Beyond the immediate impact, there are the long-range implications. Such as:

--Now that one team has had success in using the courts to get back in, will it become commonplace, even expected, for others to try? Officials are naturally concerned that future playoffs could be held in limbo if too many teams are filing for week-of-playoff restraining orders.

Consider last football season. Eleven teams had to forfeits games, seven of which would have made the playoffs if eligible.

--Will the Southern Section have to implement a new rule that says teams can not be forced out of the playoffs after the final week of the regular season? That will mean some will be in because they were caught too late, but at least it would avoid a Crescenta Valley-like situation.
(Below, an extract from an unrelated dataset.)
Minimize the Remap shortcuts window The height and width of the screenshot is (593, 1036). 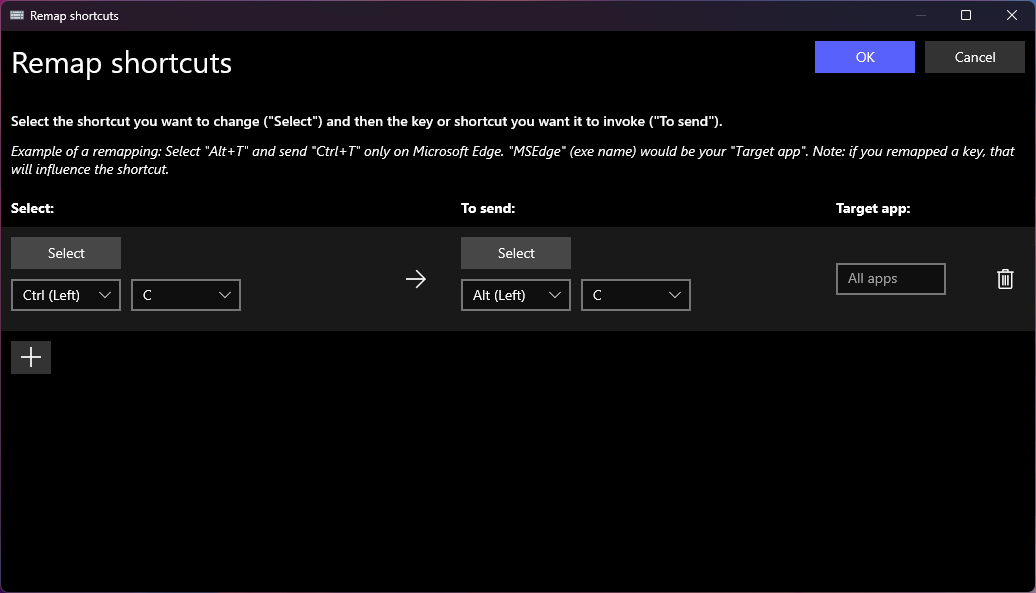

--Do coaches and school officials need malpractice insurance? The original suit that paved the way for Muir to get into the playoffs was a $30 million claim by one player, Eric Johnson, who said, among other things, that his chances for a college scholarship were hurt when the Mustangs were not allowed in post-season play. Two school districts, the principals of all six Pacific League schools and several former Muir administrators were named defendants.

Johnson is the third or fourth player off the Muir bench.

The Aftermath, Part II: The Muir incident, while unusual, is not the first time a team has gone to court to get into the playoffs. The last school to pull it off was Baldwin Park for football in 1978.

The Braves, despite going undefeated in league play, were placed in the Montview League as the third-place entry. Moreover, the decision, which said a player did not have due process in being ruled ineligible, came down on a Wednesday, the day before Thanksgiving, and the team was not given extra time to prepare for a Friday night game.

Baldwin Park, in the senior year of Ron Brown, now a wide receiver for the Rams, and Mike Santiago, now in the New York Mets' organization, ended up losing to Indio, 15-13, on the road on a cold night in the first round of the Southeastern Conference playoffs.

"The distractions were far too much for us to put together a good football game," Coach Trifone (Ty) Pagone recalled. "As I think back, Indio ran a complicated stunt defense, and you had better be ready for that or you are going to get sacked a lot.